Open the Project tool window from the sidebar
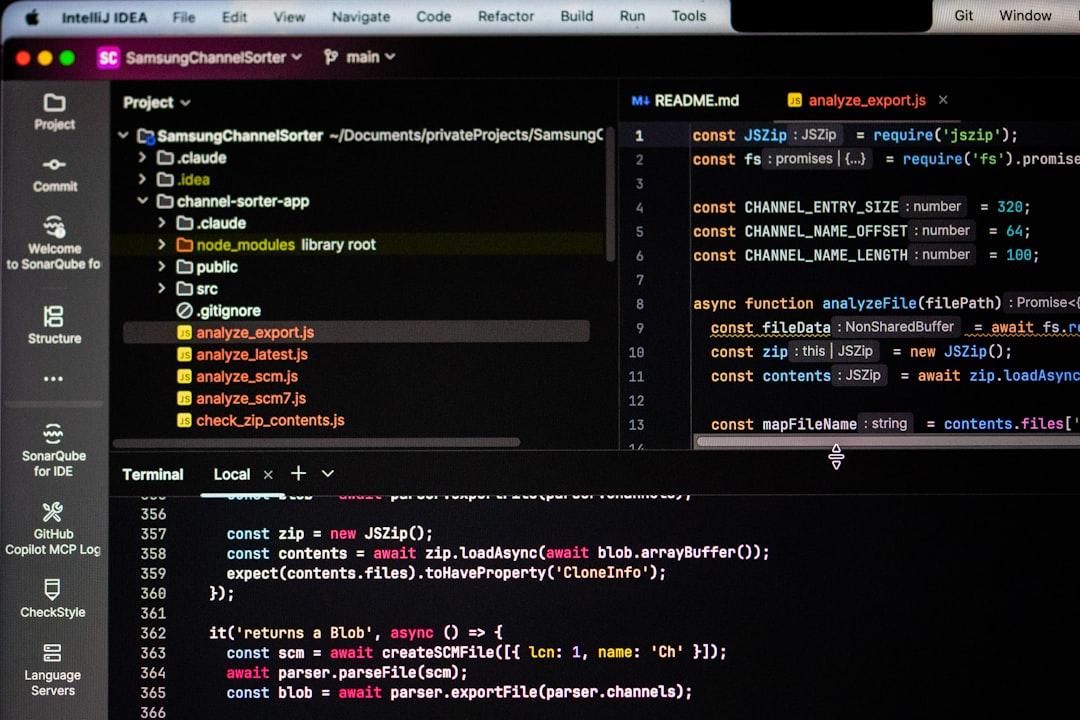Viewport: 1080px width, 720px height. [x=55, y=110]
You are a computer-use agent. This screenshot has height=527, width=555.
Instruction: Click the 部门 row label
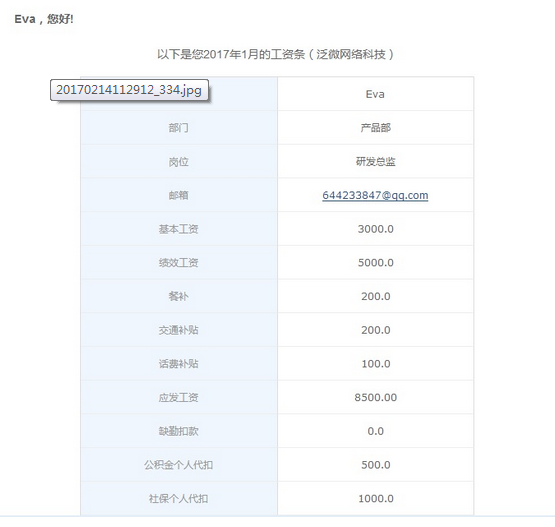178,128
_ _ _ _
▶ _AIM OF THE EXERCISE_:
In the listing, find the line with "You are a computer-use" and retype exactly from there through the last line, both included, leaving the pictures out.

▶ _RESPONSE BELOW_:
You are a computer-use agent. This screenshot has height=527, width=555.
Instruction: Click the 部门 row label
178,128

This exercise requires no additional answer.